The module simply exports the socket configuration code:

module.exports = function (serverhttp, redisClient) {
  const config = {
    pingTimeout: 60000,
    pingInterval: 25000,
    transports: ['polling','websocket'], 
  };

  const io = socketio.listen(serverhttp, config);
//Redis Adapter
  io.adapter(
    redisAdapter({
      host: REDIS_HOST,
      port: REDIS_PORT,
    })
  );

//Support functions....

 io.sockets.on('connection', function (client) {
    logIt('io.sockets.on(connect)', `Will broadcast HELLO ${client.id}`);
    io.emit('HELLO', `from io.emit -- ${client.id}`);
    client.broadcast.emit('HELLO', client.id);

    client.on(USER_CONNECTED, async (user) => {
      logIt('client.on(USER_CONNECTED)', ` ${user.name} ${client.id}`);
      user.socketId = client.id;

      const redisContent= await redisClient.addRedisUser({
        name: user.name,
        id: user.id,
        socketId: client.id,
      });
     io.emit(USER_CONNECTED, user); // broadcast to other clients
     });
     ... 
   //other events
  });
return io; //End of module exports function

The two things that I am wondering about in particular:

  1. In the example code the MASTER is the one listening, but I could not get the static routes under that scenario. I received a web error Cannot GET /. When I shift the app.use content to be configured with the master the page comes up but I never see the socket connections being made and the DB connection times out even though it is initialized. (The "Hello" log from above are never issued.) The one thing missing from the socket.io site example is express.
  2. The second item is that I initiate all the socket.on events prior to doing the setup worker.

Is this a case of a mis-configuration on sequencing? I s there some way to shift my master/worker configuration around such that it is using the sticky functionality and uses express but can also get the worker instances to respond on a client connection? Is my express/https server/socket io implementation misconfigured in some way?

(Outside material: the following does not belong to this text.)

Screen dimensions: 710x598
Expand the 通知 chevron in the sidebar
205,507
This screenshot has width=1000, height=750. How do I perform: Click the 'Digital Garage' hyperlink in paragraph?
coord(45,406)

Is there a way to get express/https to listen at both the master and the worker level. It would seem to me that while I am connecting through the master it is not being passed to a worker. Thanks Joe

josefpohl commented 3 years ago

I wanted to note that I have a similar set up to #2 . And possibly similar errors. I am running a single EC2 instance behind an ALB. I run this behind some other managed services so I will have to see if NLB is an option.

The thing I noted with that though is that his socket and master was running on a different port than the workers. If I set it up to run master and client on the same port (I tried it a while ago) I get an address in use warning. Any guidance on how to get that configured if that is possibly the error (basically I am not listening on master and hence the "stickiness" is not even given the chance to work?) @sagarjoshi-sct (sorry to tag you.)

josefpohl commented 3 years ago

I did a bit more logging/digging around and tried to run the system (web side) with polling turned on and off on the client.

When polling was turned off the logs were mostly un-notable. After about 9 minutes of idle I got a ping time out which might be interesting, or not.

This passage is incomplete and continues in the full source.